Text provided ▸

══════════

The incident comes as tensions between the nuclear-armed rivals continue to smoulder over unrest in the Indian-Occupied Kashmir, where the occupying forces in recent months have failed to reverse the surge in the freedom struggle despite worst-kind of atrocities against the civilian protesters.

A spokesman for the Pakistan Navy said in a statement yesterday the Indian Navy has deceitfully deployed its submarines against Pakistan with ulterior motives.

He said the unsuspecting submarine was detected and localised south of Pakistani coast on November 14. Thereafter, despite submarine’s desperate efforts to escape detection, it was continuously tracked by the Pakistan Navy fleet units and ‘pushed well clear of our waters’.

Interestingly, the submarine detection occurred just a couple of days before Pakistan and China started naval exercises in the Arabian Sea this Thursday.

Vice Admiral (r) Tasneem Ahmed, a leading defence analyst, said the German-made nuclear-powered underwater naval vessel apparently trying to reach Gwadar Port with ulterior designs was detected through aerial surveillance.

The strategic port is part of the $46 billion China-Pakistan Economic Corridor (CPEC) which was officially opened on Sunday amid funfair.

Tasneem said New Delhi was opposed to CPEC project and was trying its best to fail this regional corridor which is going to benefit most Pakistan and China – the two neighbours India considers its top enemies.

Indian navy spokesman Captain DK Sharma denied the Pakistani claim, saying it was “all blatant lies”. “We categorically deny Pak media report that Indian submarine was detected by Pak Navy and blocked from entering Pakistani waters,” ANI quoted Sharma as saying.

The Pakistan Navy also released video footage and photographs of the Indian submarine.

“The submarine was detected 40 nautical miles off the Pakistani coast in international waters and our naval assets detected and forced it back to 65 nautical miles,” said Vice Admiral (r) Tasneem Ahmed was quoted as saying by a local news website.

“She was snorkelling, because she knew she had been detected. So there was no point of further exhausting the battery,” said Tasneem, who himself has been a submarine commander having the honour of sinking Indian Navy warship INS Khukri during the 1971 war.

══════════

Pick up the news report above on the submarine detected off Pakistan's coast and keep writing it from its final sentence on.

Information supplied ▸
══════════

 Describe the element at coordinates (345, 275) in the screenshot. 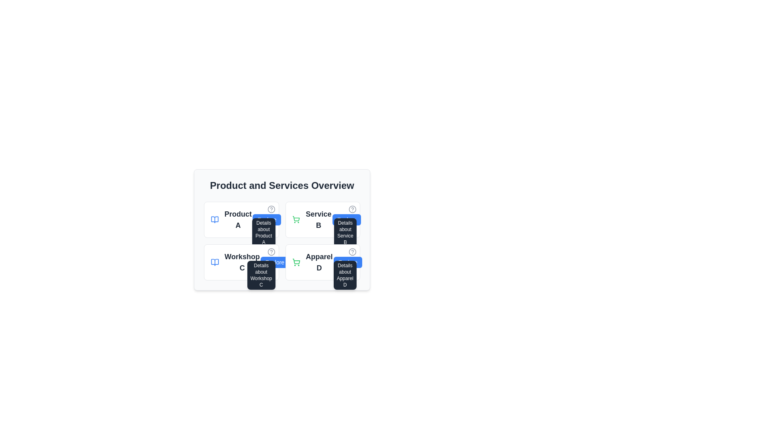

══════════

Task result ▸
Pakistan Navy spokesman in his statement noted that India has persistently embarked upon a series of provocative actions against Pakistan, including Indian army’s unending serious ceasefire violations along Line of Control and the Working Boundary.

The Indian navy has also deceitfully deployed its submarines against Pakistan with ulterior motives, he said, adding that it was part of Indian attempts to divert attention from the indigenous freedom movement in Occupied Kashmir.

The ceasefire violations, at LoC in Kashmir and the border near Sialkot, too are habitually denied by India, which would respond by blaming the Pakistani troops of initiating the exchange of fire.

The spokesman said the naval force of the country has once again proved its vigilance and operational competence by detecting and blocking the Indian submarine. The PN, he said, continues to maintain a high level of preparedness and vigil to guard sea frontiers.

“This thriving encounter of detecting Indian Navy submarine at high seas and its continued surveillance not only speaks very high of Pakistan Navy’s anti-submarine warfare capability but also reflects the commitment and resolve to defend sea frontiers of Pakistan,” he said.

According to Commodore Mirza Foad Amin Baig, commander of the 18th Destroyer Squadron, the naval exercises of Pakistan and China started on Thursday and would continue until November 21.

They would cover a wide spectrum of maritime and naval operations by ships, helicopters, maritime patrol aircraft, joint boarding operations by special forces, air defence exercises, communication drills and joint maneuvers by ships, Baig added.

Captain Chi Qingtao, flotilla commander of the Chinese Navy, said bilateral exercises would further refine operational capabilities of both navies, and were significant given the backdrop of the CPEC.

The 2,000km corridor aims to connect China with Pakistan’s southwestern Gwadar port through a network of roads, railways and pipelines to transport cargo, oil and gas. This will provide the shortest route to Chinese cargo destined for the Middle East, Central Asia and Africa.

India has been trying to fan insurgency in Pakistan’s Balochistan province, where Gwadar Port is located. India’s RAW has been funding and training separatists and sectarian outfits with the assistance of Afghanistan’s intelligence agency to keep the CPEC route insecure with the ultimate aim to fail this mega project.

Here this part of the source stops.